Oct 25 (Reuters) - Canadian oil and gas producer Nexen Inc said it still expects a $15.1 billion takeover bid by China's CNOOC Ltd to close in the current quarter.
Nexen, which reported a 71 percent fall in third-quarter profit on Thursday, struck a takeover deal with CNOOC in July but the transaction remains in limbo as the Canadian government determines whether it is of ``net benefit'' to the country.
CNOOC's chief financial officer, Zhong Hua, told reporters on Wednesday that his company expected to get approval for the takeover by the end of the year.
Ottawa has promised to release a set of clear guidelines for large foreign investments when it announces its decision on the takeover around Nov. 11.
Doubts about the fate of the CNOOC bid increased last week when Canada blocked a $5.2 billion bid by Malaysian state oil company Petronas for Progress Energy Resources Corp .

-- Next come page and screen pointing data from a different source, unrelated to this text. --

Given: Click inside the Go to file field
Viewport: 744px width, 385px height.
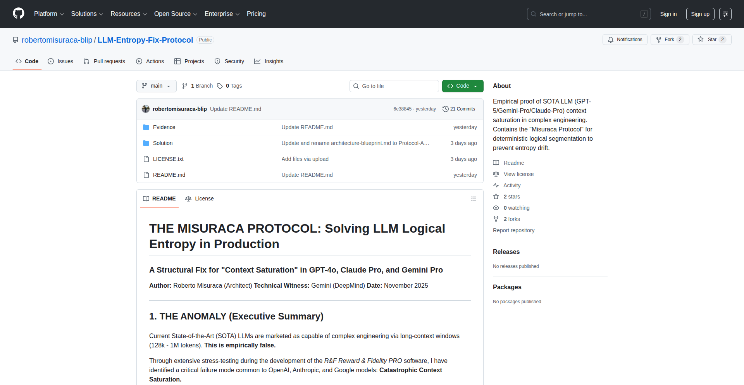Looking at the screenshot, I should click(x=394, y=86).
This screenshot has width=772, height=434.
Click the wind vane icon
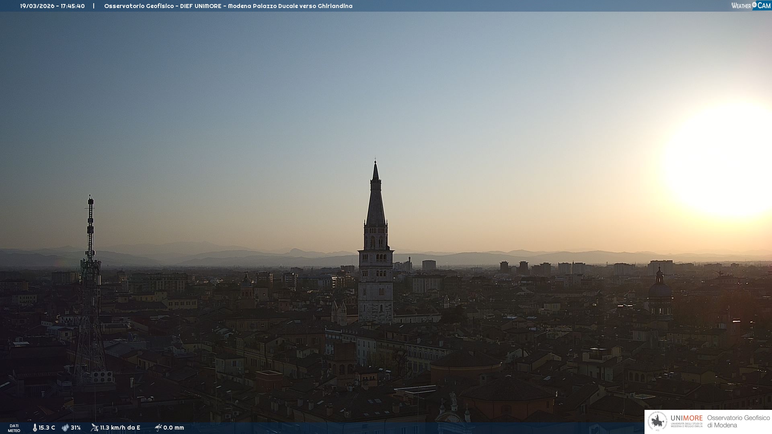click(x=94, y=428)
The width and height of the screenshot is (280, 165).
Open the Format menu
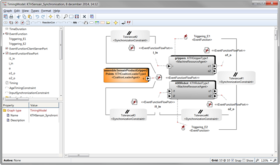[x=46, y=11]
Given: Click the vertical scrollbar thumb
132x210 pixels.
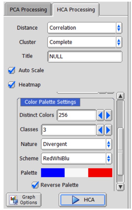Looking at the screenshot, I should click(x=120, y=152).
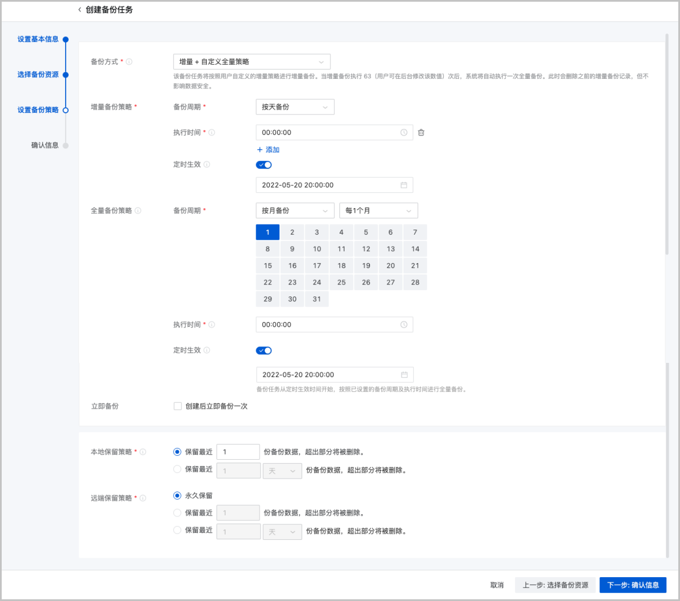Click the back arrow beside 创建备份任务

pos(79,10)
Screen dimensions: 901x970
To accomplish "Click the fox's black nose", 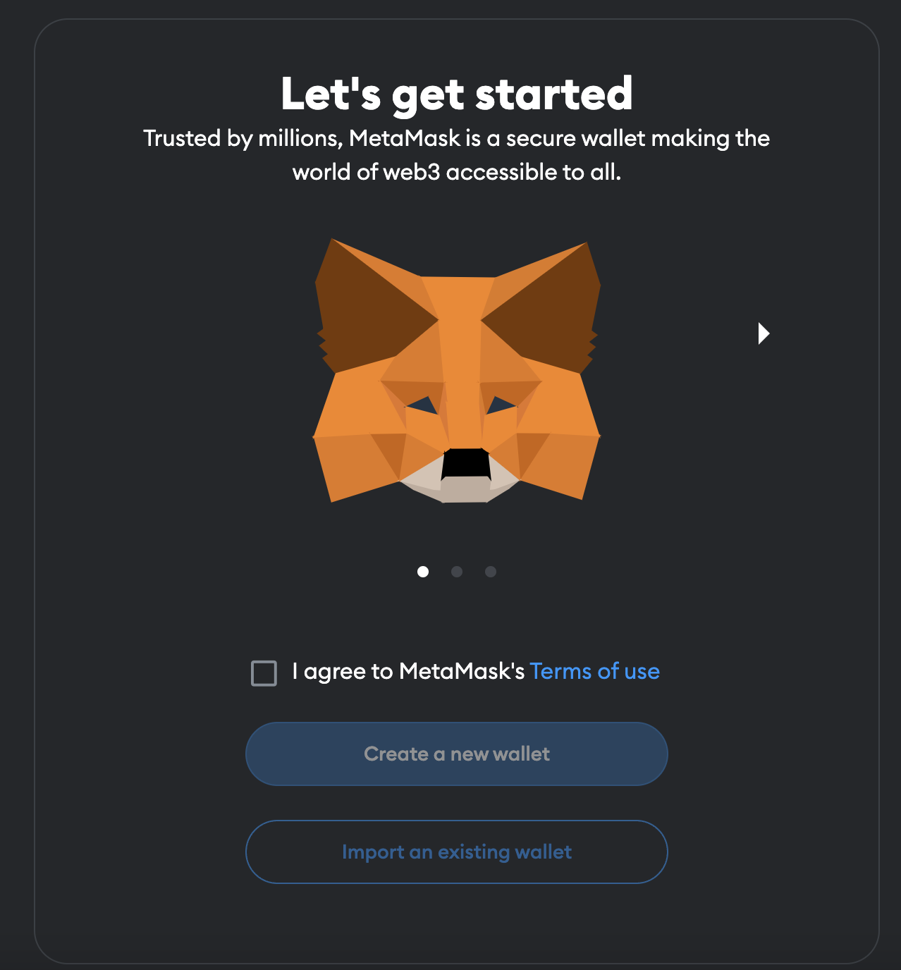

Nexen said its net income fell to C$59 million ($59.5 million), or 11 Canadian cents per share, in the third-quarter, from C$200 million, or 32 Canadian cents per share, a year earlier. Net sales rose about 7 percent to C$1.5 billion.
Production before royalties fell 3 percent to 181,000 barrels of oil equivalent per day (boe/d).
Cash flow, a glimpse into the company's ability to fund future development, rose to C$560 million, or C$1.06 per share, from C$516 million, or 98 Canadian cents per share, a year earlier.